Netmarketshare also has Windows XP at 13.57 per cent, then 18.26 percent before a rise to 18.93 per cent, a step up for which your correspondent can't make a convincing argument.
Well, the easiest answer is probably correct: it's shit data. A slightly more nuanced data would be that some of the sites where Netmarketshare is used are seeing visitors move from desktop to mobile. This will lead to a shift in market share in the desktop that cannot be explained by looking at those numbers alone. Incomplete data is, of course, shit data.
As El Reg never controls the reports with its own data these articles only benefit is letting us commentards point out the elementary errors in them.
At home the XP box is blocked from the interwibbles.
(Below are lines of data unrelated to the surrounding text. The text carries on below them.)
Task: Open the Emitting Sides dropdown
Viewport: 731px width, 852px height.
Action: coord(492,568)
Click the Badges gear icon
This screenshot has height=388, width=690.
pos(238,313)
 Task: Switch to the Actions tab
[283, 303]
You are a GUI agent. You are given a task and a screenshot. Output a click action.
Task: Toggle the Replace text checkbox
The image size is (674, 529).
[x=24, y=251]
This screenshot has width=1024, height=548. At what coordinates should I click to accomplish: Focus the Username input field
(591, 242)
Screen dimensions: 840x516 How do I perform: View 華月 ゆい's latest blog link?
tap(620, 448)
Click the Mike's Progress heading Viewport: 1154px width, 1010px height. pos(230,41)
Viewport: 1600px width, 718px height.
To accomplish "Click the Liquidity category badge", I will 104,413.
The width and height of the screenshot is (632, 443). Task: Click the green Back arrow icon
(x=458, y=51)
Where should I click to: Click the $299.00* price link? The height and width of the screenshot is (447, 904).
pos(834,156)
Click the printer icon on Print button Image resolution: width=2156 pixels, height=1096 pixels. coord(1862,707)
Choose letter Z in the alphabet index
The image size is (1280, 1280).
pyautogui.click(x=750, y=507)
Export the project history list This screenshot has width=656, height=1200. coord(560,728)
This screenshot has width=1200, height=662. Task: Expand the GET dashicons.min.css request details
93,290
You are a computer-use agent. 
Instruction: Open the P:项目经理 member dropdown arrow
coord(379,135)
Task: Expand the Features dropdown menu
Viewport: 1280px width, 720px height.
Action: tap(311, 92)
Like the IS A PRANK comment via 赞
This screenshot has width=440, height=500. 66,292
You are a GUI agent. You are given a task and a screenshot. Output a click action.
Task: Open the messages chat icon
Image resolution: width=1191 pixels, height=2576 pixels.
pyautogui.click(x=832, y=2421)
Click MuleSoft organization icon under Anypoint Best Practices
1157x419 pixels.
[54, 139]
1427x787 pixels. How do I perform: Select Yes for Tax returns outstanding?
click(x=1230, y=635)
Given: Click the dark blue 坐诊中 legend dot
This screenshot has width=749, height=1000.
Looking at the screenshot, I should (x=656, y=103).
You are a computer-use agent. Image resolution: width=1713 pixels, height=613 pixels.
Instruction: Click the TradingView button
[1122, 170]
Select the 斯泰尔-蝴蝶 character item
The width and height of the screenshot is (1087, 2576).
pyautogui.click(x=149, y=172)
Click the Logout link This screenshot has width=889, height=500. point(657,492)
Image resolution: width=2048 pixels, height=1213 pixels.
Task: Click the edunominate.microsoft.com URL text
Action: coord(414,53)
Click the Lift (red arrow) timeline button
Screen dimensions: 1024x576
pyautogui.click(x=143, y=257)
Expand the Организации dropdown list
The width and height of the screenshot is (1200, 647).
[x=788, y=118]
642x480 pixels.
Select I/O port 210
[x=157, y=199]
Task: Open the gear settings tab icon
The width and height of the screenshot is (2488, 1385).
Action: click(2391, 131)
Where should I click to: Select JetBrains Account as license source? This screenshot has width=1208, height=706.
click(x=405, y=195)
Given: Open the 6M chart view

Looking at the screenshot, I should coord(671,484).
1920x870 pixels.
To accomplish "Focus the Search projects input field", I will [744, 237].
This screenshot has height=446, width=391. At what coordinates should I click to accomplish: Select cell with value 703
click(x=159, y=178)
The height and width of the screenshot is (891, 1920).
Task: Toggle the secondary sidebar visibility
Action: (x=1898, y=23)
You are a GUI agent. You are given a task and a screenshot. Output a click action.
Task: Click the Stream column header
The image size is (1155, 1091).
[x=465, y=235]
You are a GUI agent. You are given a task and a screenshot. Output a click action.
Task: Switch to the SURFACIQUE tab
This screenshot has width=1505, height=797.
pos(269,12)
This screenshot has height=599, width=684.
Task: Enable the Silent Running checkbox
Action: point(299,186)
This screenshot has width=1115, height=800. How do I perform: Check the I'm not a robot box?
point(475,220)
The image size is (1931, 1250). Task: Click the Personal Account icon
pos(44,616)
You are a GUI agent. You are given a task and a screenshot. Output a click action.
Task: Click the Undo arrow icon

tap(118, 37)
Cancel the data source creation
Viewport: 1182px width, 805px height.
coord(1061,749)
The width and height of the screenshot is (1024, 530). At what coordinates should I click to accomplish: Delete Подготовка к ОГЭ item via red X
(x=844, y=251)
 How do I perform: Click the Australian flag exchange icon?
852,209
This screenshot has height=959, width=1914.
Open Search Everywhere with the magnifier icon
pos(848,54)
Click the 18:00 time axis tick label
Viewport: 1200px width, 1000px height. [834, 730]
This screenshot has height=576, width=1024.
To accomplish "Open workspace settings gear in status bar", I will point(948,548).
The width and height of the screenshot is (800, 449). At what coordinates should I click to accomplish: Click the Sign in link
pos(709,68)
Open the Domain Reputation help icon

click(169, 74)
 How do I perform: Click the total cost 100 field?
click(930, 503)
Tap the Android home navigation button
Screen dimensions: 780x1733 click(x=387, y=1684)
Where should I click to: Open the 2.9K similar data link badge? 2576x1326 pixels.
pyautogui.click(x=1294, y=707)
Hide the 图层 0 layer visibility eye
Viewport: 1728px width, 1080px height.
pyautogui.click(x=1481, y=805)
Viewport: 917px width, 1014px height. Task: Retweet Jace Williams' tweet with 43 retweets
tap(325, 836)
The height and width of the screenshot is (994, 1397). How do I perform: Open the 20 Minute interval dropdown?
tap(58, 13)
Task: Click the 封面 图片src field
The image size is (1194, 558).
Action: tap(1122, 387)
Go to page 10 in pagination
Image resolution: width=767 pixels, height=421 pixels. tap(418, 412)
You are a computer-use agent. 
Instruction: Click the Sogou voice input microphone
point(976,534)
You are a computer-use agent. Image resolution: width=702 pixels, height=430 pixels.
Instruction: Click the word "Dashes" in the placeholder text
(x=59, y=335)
It is occasionally allowed to access the web for this and that, but is then off the web again.
We have an xp box here on the worksite, and it only gets fired up when a report needs to be generated and sent using software that doesn't like Win7 or above.
I'm sure the missus fired up her xp box to move some photos to another device, and stopped to surf the web for a moment.
... there was a Windows tablet in Sainsbury's and it was not too expensive, not too small and quite a bit quicker in screen moves, transitioning between apps and so forth (or is it exe's in WindowsLand?) than h'Android at similar prices, spec and so forth.
Add a dash of HoloLens (is that what its called?) and MS seems to be (shaking the dead donkey back into life?) and looking almost interesting?